▸ **What you will do**:
Copy the rows between the line containing "Where should I click to: Click the Start" and the line containing "coord(1014,834)", inclusive, swapping every "To accomplish" for "To complete" and leaving everything else unchanged. Give only those lines.

* Begin Stored records *

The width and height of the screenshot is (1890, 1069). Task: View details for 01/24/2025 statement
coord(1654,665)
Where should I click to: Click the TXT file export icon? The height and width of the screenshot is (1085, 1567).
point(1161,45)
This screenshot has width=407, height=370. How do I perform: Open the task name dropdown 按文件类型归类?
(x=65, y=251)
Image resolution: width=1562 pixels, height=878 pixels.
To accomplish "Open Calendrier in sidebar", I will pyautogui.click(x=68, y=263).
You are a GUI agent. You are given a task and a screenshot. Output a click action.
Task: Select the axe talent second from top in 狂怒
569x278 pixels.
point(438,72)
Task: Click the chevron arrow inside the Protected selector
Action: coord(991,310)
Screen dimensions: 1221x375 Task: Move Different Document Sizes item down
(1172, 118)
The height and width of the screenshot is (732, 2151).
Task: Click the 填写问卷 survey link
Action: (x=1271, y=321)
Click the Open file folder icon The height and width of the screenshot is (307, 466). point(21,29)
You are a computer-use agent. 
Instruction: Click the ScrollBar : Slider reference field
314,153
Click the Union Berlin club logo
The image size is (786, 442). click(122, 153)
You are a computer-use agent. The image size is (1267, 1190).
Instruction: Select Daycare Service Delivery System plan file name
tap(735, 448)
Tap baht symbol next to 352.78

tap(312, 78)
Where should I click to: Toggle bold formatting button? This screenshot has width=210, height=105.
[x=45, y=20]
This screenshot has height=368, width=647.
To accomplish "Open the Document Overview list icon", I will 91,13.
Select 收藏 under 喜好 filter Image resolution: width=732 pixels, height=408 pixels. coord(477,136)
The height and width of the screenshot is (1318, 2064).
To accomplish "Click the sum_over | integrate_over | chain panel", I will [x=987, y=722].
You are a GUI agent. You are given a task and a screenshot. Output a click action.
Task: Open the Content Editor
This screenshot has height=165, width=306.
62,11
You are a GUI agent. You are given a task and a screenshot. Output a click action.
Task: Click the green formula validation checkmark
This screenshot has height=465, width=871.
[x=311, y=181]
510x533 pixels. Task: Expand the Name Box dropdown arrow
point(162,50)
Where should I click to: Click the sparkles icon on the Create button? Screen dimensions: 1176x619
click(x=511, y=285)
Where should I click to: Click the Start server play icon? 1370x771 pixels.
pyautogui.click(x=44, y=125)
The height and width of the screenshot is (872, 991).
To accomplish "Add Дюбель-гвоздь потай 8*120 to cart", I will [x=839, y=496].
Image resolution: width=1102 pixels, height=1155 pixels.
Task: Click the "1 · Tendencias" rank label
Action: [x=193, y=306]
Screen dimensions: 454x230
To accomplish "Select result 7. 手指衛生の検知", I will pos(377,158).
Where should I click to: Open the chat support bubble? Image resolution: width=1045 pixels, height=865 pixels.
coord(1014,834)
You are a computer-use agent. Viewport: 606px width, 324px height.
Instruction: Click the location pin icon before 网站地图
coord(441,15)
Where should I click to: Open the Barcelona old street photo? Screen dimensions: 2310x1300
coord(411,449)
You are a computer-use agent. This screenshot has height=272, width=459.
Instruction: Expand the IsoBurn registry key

* End Stored records *

▸ **Response below**:
Where should I click to: Click the Start server play icon? 1370x771 pixels.
pyautogui.click(x=44, y=125)
The height and width of the screenshot is (872, 991).
To complete "Add Дюбель-гвоздь потай 8*120 to cart", I will [x=839, y=496].
Image resolution: width=1102 pixels, height=1155 pixels.
Task: Click the "1 · Tendencias" rank label
Action: [x=193, y=306]
Screen dimensions: 454x230
To complete "Select result 7. 手指衛生の検知", I will pos(377,158).
Where should I click to: Open the chat support bubble? Image resolution: width=1045 pixels, height=865 pixels.
coord(1014,834)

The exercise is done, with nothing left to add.